La violación como forma de represión parece ser uno de los temas de moda a tratar por la ONU desde que comenzaron las revueltas árabes. Como ocurre con la mayoría de los temas de moda para la ONU, la rapidez para solucionarlo será tal, que miles de mujeres,niños y niñas serán violados, torturados y con suerte asesinados mientras se reúnen y deciden como abordar la resolución 1325 del Consejo de Seguridad.

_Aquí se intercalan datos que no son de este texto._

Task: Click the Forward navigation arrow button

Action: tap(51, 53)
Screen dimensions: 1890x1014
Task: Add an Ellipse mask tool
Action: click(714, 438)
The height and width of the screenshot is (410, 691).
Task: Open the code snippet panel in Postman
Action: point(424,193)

Sí, con suerte asesinados: mientras los viles guerreros suben la cremallera de sus braguetas después de liberar sus instintos más básicos, los niños y niñas sin afiliación ni voz que yacen en el suelo tendrán que lidiar con la vergüenza, el rechazo y la deshonra que esto supone para sus familias. Esas mujeres florero traerán al mundo a los hijos de sus verdugos y paradójicamente esa será la única razón por la que continúen viviendo, sus hijos
bastardos. Muchas veces el impacto psicológico y social supera con creces al físico.

Resulta despiadado que entre los rifles y las ametralladoras el único material clínico que el ejército libio adquiere no sirva para paliar heridas y enfermedades sino para provocarlas. Los contenedores de viagra se reparten de forma proporcional a las granadas de mano entre los fieles de Gadafi.

No es nada nuevo. Lo primero que te roban es la inocencia, sobre todo si eres mujer y vives en un mundo de hombres. Sino que se lo digan a las más de 20.000 bosnias musulmanas violadas en la guerra de los Balcanes por las fuerzas serbias gracias a la limpieza étnica de Milosevic, o a las 15.000 mujeres que sufrieron abusos en una región oriental de la República del Congo en 2009, o a la camarera supuestamente violada por Strauss-Khan, o a las 55 mujeres asesinadas por sus parejas en España en lo que va de año. Le pego porque la quiero. La maté porque era mía. Suma y sigue.

Basta ya. No es feminismo. Es ser mujer y estar orgullosa por ello.